Text to read -
"""

Investment analysts have attributed this action to the significant poor performance of the fund over recent months. Neil Woodford was once the darling fund manager who could do no wrong. A few years ago he was riding high when he left his employer, Invesco Perpetual, to set up his own company, Woodford Funds. With a reputation for having the midas touch, he’d built a large following amongst both retail and institutional investors, many of whom followed him to his new venture.

Once the blue-eyed boy, his public apology probably hasn’t gone far enough in the minds of some investors who are unable to withdraw their funds and are now nursing significant losses.

There are a number of issues at play here which, as advisers, we seek to address when managing client portfolios.  

Don’t put all your eggs in one basket

Investing is about managing risk and diversification is a key part of this. Committing all your money to one investment manager is never a great idea. By selecting a range of funds, we spread the risk within portfolios.

Good governance is essential

A robust governance process is important when managing client portfolios. When selecting funds as part of a portfolio, our established investment governance process ensures that these are regularly reviewed and action is taken where and when appropriate. This framework ensures that we act early on managing any potential risks that may impact portfolio performance.

Asset allocation is a key driver to performance

It is not just about selecting the right funds. When constructing client portfolios, we take into account the importance of asset allocation. This is the split between different types of investments such as UK and overseas equities, fixed interest and cash.  Asset allocation is as important as fund selection.

Follow the fund, not the manager

Fund managers are human, they don’t get it right all the time. The most sensible approach is to consider the fundamentals governing the fund itself, not the individual investment manager. We want to understand the answers to questions such as what process and approach does the fund take to manage risk and the stock selection process? What governance process and framework is in place to ensure a fund delivers against its stated objectives. Fund managers can be flavour of the month, it’s the fundamentals of the fund itself that provide better insight.

How can you make the most out of diversification?

Diversification is a word that seems to get tossed around a lot in conversations around savings and investment. We hear it often, but what does it mean?

Put simply, diversification is a risk management strategy that mixes a variety of investments within a portfolio. Through having different kinds of assets in a portfolio, the goal is to obtain higher long-term returns and lower the risk of any sole holding. Essentially, you are hedging your bets.

By smoothing out the risk of each investment within your portfolio, you’re aiming to neutralise the negative performance of some investments with the positive performance of others. Though your investments will only benefit when the different investments are not perfectly correlated, you want them to respond differently, often in opposition to one another, to market influences.

One drawback to be aware of, though, is that by limiting portfolio risk through diversification, you could potentially be mitigating performance in the short term.

Types of investment

Most fund managers and advisers diversify investments across asset classes and determine what percentage of the portfolio to allocate to each. Such asset classes include:

  • Stocks – shares or equity in a publicly traded company.
  • Fixed-interest securities – also known as bonds, fixed-interest securities represent a loan made by an investor or a borrower and are often used by companies, states and sovereign governments to finance various projects.

"""

Available data -
"""

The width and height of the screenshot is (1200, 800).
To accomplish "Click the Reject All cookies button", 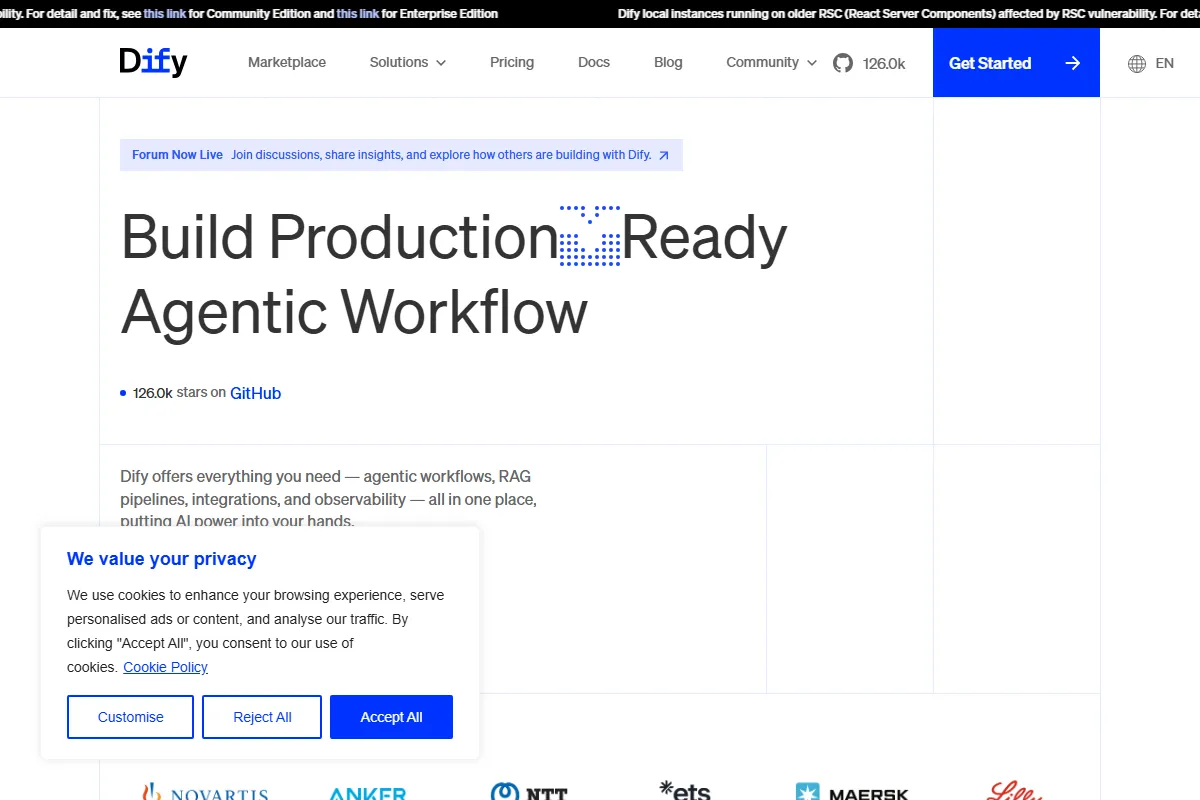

"""

Work to complete -
Answer from the article on fund investing:
(a) Which employer did Neil Woodford leave to set up Woodford Funds?
(b) Which types of investment are given as examples of the split that asset allocation refers to?
(c) What drawback of diversification does the article name?

The completed task -
(a) Invesco Perpetual.
(b) UK and overseas equities, fixed interest, and cash.
(c) Limiting portfolio risk through diversification could reduce performance in the short term.